## What is being asked
Could you retype the whole listing below, keeping every line and character unchanged?

## Exercise inputs

--------------------------------------------------

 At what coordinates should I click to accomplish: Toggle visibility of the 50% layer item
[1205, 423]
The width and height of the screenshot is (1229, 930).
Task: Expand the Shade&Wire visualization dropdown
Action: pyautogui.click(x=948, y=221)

--------------------------------------------------

## Answer below
 At what coordinates should I click to accomplish: Toggle visibility of the 50% layer item
[1205, 423]
The width and height of the screenshot is (1229, 930).
Task: Expand the Shade&Wire visualization dropdown
Action: pyautogui.click(x=948, y=221)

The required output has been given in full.